Data excerpts

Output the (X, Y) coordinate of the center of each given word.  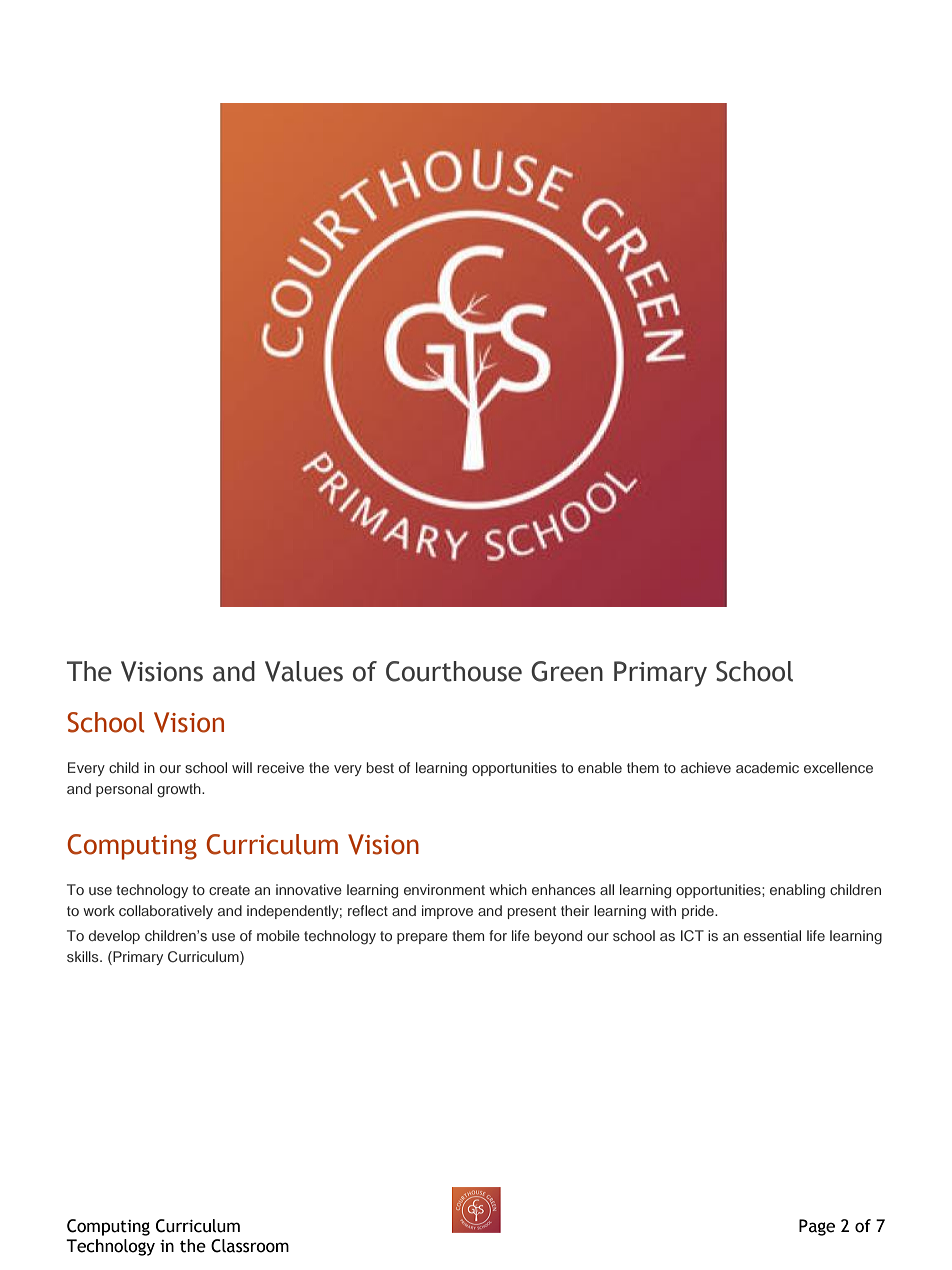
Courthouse (454, 671)
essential (772, 935)
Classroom (250, 1246)
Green (567, 671)
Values (304, 671)
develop (114, 937)
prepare (422, 938)
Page (817, 1227)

Exercise task
Rewrite the material as a two-column CSV with the headers word and center. Give one row per entry, each value in its own quoted field with any line breaks replaced by spaces. Begin at the line that contains "essential (772, 935)" and continue through the end of the material.

Task answer
word,center
"essential","(772, 935)"
"Classroom","(250, 1246)"
"Green","(567, 671)"
"Values","(304, 671)"
"develop","(114, 937)"
"prepare","(422, 938)"
"Page","(817, 1227)"